* _Prompt_:
Copy, from the listing, every line in which the string "computer" is present.

* _Data extracts_:
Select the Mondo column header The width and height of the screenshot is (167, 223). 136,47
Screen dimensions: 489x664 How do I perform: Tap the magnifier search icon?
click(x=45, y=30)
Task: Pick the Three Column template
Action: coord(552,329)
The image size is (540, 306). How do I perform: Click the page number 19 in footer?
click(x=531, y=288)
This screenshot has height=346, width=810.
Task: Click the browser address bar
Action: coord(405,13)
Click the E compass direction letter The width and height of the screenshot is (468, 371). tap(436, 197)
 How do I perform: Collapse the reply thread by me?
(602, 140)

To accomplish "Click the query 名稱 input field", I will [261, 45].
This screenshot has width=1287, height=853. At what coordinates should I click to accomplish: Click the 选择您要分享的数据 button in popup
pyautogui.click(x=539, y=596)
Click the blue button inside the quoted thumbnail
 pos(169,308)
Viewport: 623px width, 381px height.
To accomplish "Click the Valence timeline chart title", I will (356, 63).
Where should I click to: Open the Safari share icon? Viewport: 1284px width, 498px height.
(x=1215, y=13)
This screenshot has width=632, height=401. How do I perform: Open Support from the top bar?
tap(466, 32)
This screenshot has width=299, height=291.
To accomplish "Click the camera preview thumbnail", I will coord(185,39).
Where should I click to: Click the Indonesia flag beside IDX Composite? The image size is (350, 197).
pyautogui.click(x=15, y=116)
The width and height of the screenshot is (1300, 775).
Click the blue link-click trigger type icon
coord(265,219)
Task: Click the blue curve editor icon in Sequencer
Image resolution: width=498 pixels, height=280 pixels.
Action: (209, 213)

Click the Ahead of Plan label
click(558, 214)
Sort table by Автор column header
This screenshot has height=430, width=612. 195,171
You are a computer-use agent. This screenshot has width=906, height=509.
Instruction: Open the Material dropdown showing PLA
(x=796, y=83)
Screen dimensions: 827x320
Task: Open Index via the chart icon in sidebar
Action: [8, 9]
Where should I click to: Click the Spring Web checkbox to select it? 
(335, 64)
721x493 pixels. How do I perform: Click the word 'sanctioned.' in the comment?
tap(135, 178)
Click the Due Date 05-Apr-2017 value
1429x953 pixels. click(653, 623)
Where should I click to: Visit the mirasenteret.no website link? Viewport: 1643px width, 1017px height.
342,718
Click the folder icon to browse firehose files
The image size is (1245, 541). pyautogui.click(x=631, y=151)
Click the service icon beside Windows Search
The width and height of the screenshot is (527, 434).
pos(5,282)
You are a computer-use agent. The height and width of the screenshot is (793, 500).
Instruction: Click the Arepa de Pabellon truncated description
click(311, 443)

* _Solution_:
You are a computer-use agent. This screenshot has width=906, height=509.
You are a computer-use agent. The height and width of the screenshot is (793, 500).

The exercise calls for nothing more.